In some cases, function-specific patterns that characterize particular diagnostic groups are visibly similar across members of the group and clearly different from those of non-members, as in the following example summarized in Figure 12.
Fig 12 Left column: activation profiles specific to the function of reading in a group of normal children. The predominant involvement of left hemisphere structures is obvious in all cases. Right column: activation patterns specific to the same function in a group of age-matched dyslexic children showing, consistently, an aberrent pattern involving greater right hemisphere involvement. (Unpublished data from the authorís laboratory)

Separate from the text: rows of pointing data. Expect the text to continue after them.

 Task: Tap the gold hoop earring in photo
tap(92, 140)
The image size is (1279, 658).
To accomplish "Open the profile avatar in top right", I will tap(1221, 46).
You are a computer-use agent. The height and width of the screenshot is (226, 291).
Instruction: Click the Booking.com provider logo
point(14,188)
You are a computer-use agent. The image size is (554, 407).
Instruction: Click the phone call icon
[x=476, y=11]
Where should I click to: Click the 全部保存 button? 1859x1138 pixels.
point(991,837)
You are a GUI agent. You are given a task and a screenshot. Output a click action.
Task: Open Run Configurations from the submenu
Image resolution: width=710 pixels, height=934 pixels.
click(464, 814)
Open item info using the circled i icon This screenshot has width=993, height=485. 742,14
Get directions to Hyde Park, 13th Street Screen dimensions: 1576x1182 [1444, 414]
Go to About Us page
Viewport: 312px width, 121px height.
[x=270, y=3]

The same criteria for assessing the validity of the results of imaging ought to be applied with even greater vigor in cases where group membership is not as easy to establish, where the mechanism of the function in question is not as well known as in the case of language, and where the odds that the task used to represent the function is equally efficiently performed by the members of each group with comparable expenditure of effort, is not reassuringly high. Consider, for example, the case where we wish to test the hypothesis that schizophrenic patients who presumably have difficulties with "verbal fluency" differ from normals (or some other patient group) with respect to the mechanism of that function. Assuming that by comparing images of normals and patients, obtained in a verbal fluency task, we found that the images revealed show different amounts of activation in a particular brain area, what are we to conclude? Should we conclude that different mechanisms mediate verbal fluency in normals and schizophrenics? Or that the difference is simply due to the difficulty patients have to complete the task and reflects greater effort, greater frustration or less interest to engage in it? Or should we conclude that the differences found are completely unrelated to the task and simply reflect different baseline activation profiles between the groups?Sometimes ambiguous results are signs that the issues pursued cannot be settled, in principle, with the methods we pursue them. Other times, they simply indicate the presence of specific, practical, and easily identifiable difficulties that can be overcome, one by one, in the course of time.